Open Access
Parameter optimization of double‐blade normal milk processing and mixing performance based on RSM and BP‐GA
Author(s) -
Qi Jiangtao,
Zhao Wenwen,
Kan Za,
Meng Hewei,
Li Yaping
Publication year - 2019
Publication title -
food science and nutrition
Language(s) - English
Resource type - Journals
SCImago Journal Rank - 0.614
H-Index - 27
ISSN - 2048-7177
DOI - 10.1002/fsn3.1198
Subject(s) - artificial neural network , approximation error , response surface methodology , mean squared error , mixing (physics) , mathematics , blade (archaeology) , coefficient of determination , stability (learning theory) , biological system , algorithm , statistics , control theory (sociology) , computer science , structural engineering , artificial intelligence , engineering , physics , machine learning , quantum mechanics , biology , control (management)

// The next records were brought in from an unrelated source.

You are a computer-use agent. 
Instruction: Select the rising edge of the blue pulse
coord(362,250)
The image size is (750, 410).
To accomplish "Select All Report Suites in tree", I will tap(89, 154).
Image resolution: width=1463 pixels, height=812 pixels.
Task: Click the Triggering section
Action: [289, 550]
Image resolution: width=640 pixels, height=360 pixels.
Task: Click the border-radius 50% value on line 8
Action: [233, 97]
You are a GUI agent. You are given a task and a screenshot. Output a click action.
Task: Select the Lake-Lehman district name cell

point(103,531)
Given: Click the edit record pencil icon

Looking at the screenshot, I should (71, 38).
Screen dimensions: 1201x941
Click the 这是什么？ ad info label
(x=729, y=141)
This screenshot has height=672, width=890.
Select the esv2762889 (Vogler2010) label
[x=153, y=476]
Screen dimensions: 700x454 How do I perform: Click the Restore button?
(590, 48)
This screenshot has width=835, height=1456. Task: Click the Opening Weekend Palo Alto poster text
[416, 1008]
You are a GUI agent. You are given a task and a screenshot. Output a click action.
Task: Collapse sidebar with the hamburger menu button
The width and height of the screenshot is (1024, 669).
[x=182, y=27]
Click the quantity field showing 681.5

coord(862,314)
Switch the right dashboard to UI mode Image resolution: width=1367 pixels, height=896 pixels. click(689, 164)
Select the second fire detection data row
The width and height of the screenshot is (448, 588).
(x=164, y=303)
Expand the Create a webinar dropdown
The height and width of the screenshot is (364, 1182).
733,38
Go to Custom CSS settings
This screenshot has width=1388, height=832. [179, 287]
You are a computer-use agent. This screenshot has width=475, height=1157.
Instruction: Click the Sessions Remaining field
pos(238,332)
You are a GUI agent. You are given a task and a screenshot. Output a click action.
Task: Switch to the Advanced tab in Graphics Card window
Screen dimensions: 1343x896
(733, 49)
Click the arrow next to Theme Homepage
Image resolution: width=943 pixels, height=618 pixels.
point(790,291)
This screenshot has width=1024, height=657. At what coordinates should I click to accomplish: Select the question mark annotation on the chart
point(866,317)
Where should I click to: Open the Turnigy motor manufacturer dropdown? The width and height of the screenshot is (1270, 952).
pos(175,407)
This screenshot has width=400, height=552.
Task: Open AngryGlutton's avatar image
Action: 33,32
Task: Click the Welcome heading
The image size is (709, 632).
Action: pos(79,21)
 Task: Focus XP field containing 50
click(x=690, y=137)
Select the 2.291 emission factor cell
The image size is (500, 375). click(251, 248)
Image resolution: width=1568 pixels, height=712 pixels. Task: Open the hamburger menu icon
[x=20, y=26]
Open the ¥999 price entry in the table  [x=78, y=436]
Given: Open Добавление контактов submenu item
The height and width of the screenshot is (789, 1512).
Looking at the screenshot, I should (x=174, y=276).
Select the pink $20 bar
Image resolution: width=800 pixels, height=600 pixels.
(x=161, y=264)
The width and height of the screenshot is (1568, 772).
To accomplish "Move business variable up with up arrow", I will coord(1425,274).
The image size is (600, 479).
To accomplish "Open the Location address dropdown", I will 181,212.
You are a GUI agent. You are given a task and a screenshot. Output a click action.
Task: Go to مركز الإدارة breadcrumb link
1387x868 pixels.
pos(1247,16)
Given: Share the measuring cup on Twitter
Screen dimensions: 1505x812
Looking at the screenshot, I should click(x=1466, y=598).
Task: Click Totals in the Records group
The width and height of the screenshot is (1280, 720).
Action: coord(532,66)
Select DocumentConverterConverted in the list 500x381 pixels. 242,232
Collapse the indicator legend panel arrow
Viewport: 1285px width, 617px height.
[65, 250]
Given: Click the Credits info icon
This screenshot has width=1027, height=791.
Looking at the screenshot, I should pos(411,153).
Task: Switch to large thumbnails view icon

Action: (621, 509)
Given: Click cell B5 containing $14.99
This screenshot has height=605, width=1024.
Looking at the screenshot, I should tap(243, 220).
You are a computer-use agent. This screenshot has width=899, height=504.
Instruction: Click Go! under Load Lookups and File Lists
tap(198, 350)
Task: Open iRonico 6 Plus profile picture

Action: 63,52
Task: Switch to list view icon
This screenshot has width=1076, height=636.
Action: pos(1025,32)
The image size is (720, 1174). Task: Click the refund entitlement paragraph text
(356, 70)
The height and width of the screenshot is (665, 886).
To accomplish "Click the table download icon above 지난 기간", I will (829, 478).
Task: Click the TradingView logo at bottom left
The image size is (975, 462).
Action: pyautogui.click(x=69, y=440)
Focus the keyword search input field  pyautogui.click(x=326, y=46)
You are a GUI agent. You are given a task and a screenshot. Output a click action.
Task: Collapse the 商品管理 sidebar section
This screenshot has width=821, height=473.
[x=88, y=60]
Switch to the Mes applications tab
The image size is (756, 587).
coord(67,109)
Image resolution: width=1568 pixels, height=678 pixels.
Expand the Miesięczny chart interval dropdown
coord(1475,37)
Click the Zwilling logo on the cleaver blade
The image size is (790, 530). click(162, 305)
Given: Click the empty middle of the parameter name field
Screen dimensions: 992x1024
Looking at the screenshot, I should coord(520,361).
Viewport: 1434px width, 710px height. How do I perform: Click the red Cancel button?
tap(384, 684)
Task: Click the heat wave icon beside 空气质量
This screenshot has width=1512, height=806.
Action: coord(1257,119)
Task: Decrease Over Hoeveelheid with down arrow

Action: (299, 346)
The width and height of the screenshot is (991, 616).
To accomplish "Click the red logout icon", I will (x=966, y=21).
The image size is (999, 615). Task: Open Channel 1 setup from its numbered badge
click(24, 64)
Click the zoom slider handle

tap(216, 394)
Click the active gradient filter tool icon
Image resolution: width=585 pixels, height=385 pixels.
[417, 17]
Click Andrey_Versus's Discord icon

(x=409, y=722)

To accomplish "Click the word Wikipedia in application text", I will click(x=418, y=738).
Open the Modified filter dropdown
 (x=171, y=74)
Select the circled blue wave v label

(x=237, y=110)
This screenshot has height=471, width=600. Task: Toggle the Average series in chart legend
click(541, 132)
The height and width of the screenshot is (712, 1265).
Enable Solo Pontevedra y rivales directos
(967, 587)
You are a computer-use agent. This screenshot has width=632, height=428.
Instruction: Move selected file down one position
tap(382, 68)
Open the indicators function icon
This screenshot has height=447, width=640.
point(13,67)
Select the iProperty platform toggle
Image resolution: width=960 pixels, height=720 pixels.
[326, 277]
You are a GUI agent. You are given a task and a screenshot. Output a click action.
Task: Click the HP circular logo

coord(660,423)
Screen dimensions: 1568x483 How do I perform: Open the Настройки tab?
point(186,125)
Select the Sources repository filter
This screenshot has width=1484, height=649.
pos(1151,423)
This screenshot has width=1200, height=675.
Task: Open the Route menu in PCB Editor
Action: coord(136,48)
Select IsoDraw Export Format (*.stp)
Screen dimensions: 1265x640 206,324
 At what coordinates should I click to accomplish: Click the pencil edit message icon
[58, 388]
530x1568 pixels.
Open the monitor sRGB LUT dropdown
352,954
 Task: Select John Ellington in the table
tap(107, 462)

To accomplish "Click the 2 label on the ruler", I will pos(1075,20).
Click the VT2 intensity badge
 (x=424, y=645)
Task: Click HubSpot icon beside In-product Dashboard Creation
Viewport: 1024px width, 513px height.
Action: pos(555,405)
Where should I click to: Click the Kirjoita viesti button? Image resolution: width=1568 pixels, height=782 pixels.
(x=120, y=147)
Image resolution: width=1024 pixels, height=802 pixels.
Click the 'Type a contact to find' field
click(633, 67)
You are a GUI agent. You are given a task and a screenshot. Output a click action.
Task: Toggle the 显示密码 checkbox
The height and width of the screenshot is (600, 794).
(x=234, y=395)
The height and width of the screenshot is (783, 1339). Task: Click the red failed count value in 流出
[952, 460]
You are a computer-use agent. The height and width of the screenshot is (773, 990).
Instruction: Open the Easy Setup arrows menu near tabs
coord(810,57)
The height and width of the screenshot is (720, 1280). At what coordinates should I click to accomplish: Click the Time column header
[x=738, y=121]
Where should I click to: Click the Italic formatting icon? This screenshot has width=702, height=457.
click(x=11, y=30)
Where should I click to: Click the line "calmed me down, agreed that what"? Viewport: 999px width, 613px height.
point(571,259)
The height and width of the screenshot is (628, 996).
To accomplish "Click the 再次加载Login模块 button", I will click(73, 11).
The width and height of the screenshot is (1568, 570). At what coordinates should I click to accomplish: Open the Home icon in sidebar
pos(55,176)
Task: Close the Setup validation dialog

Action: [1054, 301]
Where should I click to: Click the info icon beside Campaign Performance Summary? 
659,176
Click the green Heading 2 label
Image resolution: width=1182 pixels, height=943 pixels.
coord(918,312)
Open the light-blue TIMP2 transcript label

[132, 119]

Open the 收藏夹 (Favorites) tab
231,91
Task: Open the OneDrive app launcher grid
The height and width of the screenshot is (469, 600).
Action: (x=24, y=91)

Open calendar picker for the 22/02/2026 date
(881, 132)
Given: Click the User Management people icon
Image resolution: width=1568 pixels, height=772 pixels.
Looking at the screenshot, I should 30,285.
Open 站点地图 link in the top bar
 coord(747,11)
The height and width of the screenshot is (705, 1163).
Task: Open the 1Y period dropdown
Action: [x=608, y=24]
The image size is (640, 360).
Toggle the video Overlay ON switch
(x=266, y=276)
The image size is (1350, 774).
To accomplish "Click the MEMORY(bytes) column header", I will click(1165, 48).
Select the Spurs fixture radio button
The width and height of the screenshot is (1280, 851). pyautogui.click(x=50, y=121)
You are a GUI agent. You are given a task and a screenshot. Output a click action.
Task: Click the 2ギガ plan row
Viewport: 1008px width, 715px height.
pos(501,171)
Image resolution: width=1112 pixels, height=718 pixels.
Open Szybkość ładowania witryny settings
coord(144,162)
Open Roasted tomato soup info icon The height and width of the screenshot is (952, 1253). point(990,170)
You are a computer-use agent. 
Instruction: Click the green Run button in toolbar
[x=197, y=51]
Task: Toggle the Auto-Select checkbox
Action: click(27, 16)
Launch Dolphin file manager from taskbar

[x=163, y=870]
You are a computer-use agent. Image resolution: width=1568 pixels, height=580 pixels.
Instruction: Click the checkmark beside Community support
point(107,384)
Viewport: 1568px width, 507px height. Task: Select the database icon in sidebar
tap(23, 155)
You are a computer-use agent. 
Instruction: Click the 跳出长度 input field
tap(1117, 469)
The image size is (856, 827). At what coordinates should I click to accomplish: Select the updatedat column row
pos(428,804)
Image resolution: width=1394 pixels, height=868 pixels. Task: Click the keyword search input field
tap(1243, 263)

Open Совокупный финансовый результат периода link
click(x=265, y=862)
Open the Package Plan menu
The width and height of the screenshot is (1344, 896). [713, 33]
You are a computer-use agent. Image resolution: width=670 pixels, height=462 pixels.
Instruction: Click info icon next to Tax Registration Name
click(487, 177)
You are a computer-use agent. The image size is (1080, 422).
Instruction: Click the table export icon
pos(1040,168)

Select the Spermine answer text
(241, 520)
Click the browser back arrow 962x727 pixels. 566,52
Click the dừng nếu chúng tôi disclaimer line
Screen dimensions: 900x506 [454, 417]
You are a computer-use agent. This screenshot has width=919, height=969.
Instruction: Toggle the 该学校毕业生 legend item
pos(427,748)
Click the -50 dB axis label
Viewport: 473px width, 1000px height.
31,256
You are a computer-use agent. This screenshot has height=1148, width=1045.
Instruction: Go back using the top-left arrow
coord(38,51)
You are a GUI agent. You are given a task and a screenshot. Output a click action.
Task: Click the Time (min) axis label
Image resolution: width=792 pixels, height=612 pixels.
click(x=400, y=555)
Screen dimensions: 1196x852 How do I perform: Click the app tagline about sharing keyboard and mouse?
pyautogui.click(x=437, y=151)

Abstract Temperature stability was taken as the evaluation index of processing performance, and the three factors that influence normal milk processing and mixing performance were optimized by response surface analysis and BP‐GA neural network algorithm. Analysis results showed the influence order of the factors on temperature stability was as follows: shape > height > rotating speed. In the optimization by response surface methodology (RSM), when rotating speed was 30 r/min, height was 31 mm, and blade shape was a full trapezoid, predicted value and actual value of variable coefficient were 0.0046 and 0.0044 respectively, with relative error of 4.5%. In the optimization by BP‐GA neural network algorithm, when rotating speed was 34 r/min, height was 25 mm, and blade shape was a full trapezoid, the predicted value and actual value of variable coefficient were 0.0036 and 0.0035 respectively, with relative error of 2.9%. The predicted root‐mean‐square error of the model by the BP‐GA neural network algorithm was 0.0013, determination coefficient was 0.9960, and relative percent deviation was 8.4961, which showed better performance than the RSM model. Thus, the BP‐GA neural network algorithm has better fitting performance, and then, the optimal working parameter combination was confirmed, which could provide reference to improving double‐blade normal milk processing and mixing device design and milk processing quality.